This report provides an analysis of American Community Survey (ACS) data for the state of New Jersey, focusing on population characteristics and spatial distribution of selected variables. The analysis includes both non-spatial and spatial components.
In this section, we will analyze non-spatial ACS data related to the percentage of the population with a graduate degree in New Jersey.
We start by fetching ACS data using the tidycensus package, concentrating on the percentage of the population with a graduate degree at the county level for New Jersey.
# Load necessary libraries
library(tidycensus)
library(tidyverse)
library(plotly)
# Use get_acs() to fetch data on the percentage of the population with a graduate degree
# Specify the state of interest (i.e., New Jersey)
acs_data <- get_acs(geography = "county", variables = "DP02_0066P", state = "NJ", survey = "acs5")
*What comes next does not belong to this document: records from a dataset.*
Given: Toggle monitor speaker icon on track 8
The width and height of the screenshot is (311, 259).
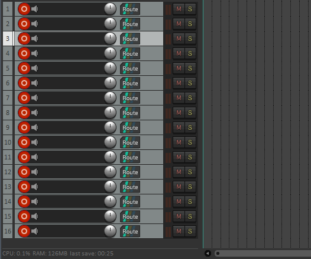Looking at the screenshot, I should coord(35,113).
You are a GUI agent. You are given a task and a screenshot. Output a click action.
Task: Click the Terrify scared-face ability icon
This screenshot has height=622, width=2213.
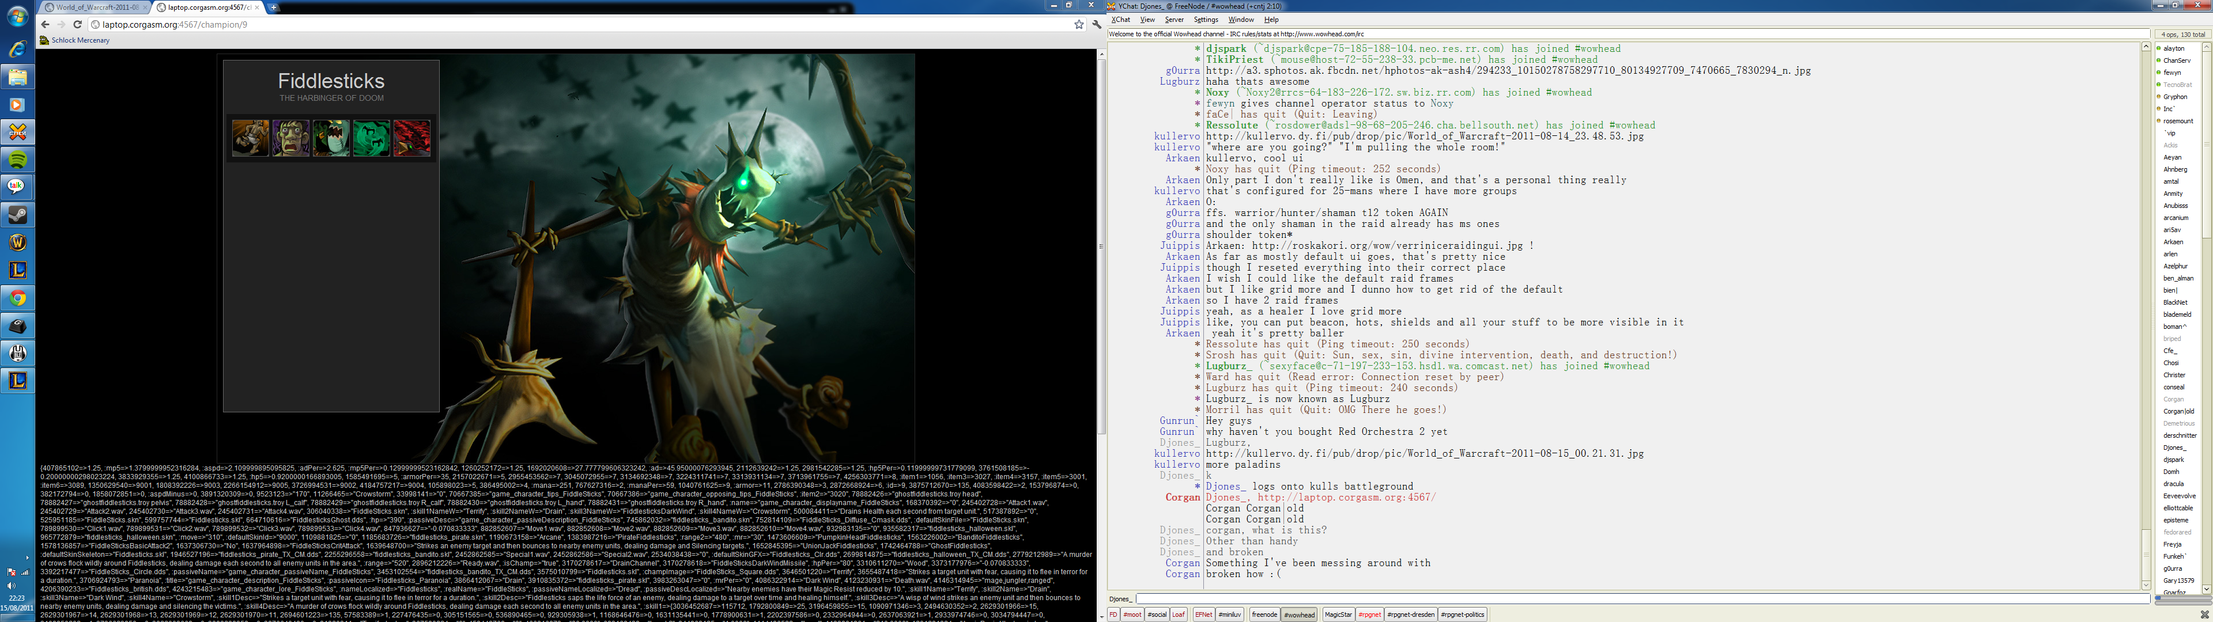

# Display a summary of the fetched data
summary(acs_data)
## GEOID NAME variable estimate
## Length:21 Length:21 Length:21 Min. : 5.70
## Class :character Class :character Class :character 1st Qu.:11.60
## Mode :character Mode :character Mode :character Median :14.60
## Mean :15.56
## 3rd Qu.:19.40
## Max. :26.10
## moe
## Min. :0.4000
## 1st Qu.:0.5000
## Median :0.6000
## Mean :0.6143
## 3rd Qu.:0.7000
## Max. :1.0000
After fetching the data, we identify counties with the largest and smallest percentages of graduate degree holders in New Jersey.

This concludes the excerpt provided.